Am Schluss ist es wieder ein wahrer Wahl-Krimi. Lange liegt der prorussische Kandidat Alexandr Stoianoglo in Führung. Doch als die Stimmen der Hauptstadt Chisinau und dann der Wahlberechtigten im Ausland ausgezählt werden, wendet sich das Blatt: Schliesslich liegt die amtierende proeuropäische Präsidentin Maia Sandu mit 55.4 Prozent der Stimmen vor ihrem Rivalen.
Wieder kein Befreiungsschlag
Die Stichwahl um das Präsidentenamt galt als richtungsweisend in der Frage, ob sich Moldau künftig eher Moskau oder Brüssel zuwendet. Das Resultat lässt das proeuropäische Lager erleichtert aufatmen. Doch wieder misslingt ihm der grosse Befreiungsschlag. Zu knapp ist das Ergebnis, als dass die Regierung damit euphorisch Richtung Brüssel aufbrechen könnte.
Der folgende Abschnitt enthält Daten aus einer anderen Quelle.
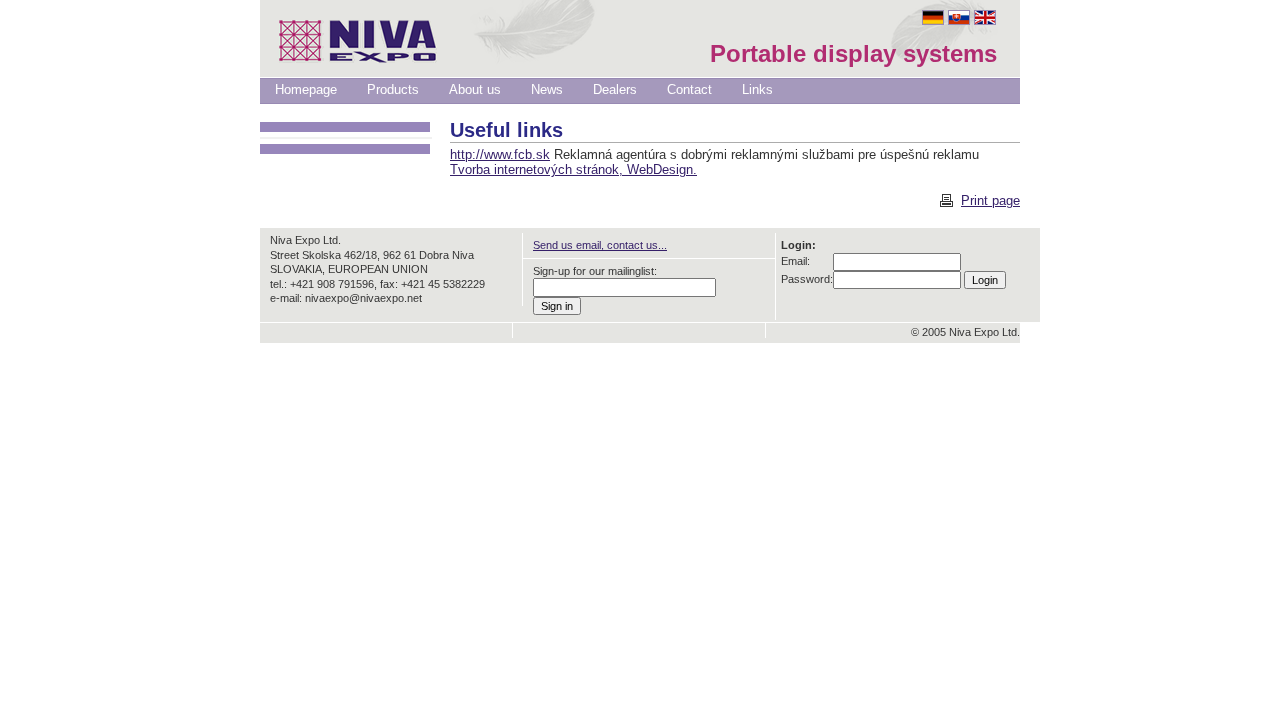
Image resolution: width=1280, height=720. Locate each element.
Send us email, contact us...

Die Regierung in Chisinau wirft Russland massive Einmischung vor. Der Kreml hatte ähnliche Vorwürfe beim ersten Wahlgang zurückgewiesen und Beweise verlangt. Freilich gibt es wieder zahlreiche Hinweise auf Stimmenkauf und Wahlmanipulation von prorussischer Seite. Die Behörden sprechen von «Provokationen und Versuchen der Destabilisierung».
Wählerinnen und Wähler seien organisiert in Stimmlokale gefahren oder mit Gutscheinen zur Abstimmung motiviert worden – beides ist laut Wahlgesetz verboten. Zudem gab es bei den Stimmabgaben im Ausland auch falsche Bombenalarme und Cyberattacken.
Die Angst vor Moskau
Doch selbst wenn sich die Vorwürfe bestätigen sollten: Ein grosser Teil der Menschen in der Republik Moldau hat offenbar keine Lust, Teil der Europäischen Union zu werden. Befürchtet werden etwa Preise wie in Westeuropa und der Zorn des Kremls. Seit Beginn des russischen Krieges gegen die Ukraine befürchten viele Moldauer, dass Moskau ihr Land als Nächstes angreifen könnte.
Die Republik Moldau hat rund 2.5 Millionen Einwohner und ist traditionell zwischen Europa und Russland hin- und hergerissen. Das dürfte nach dieser Wahl vorläufig so bleiben.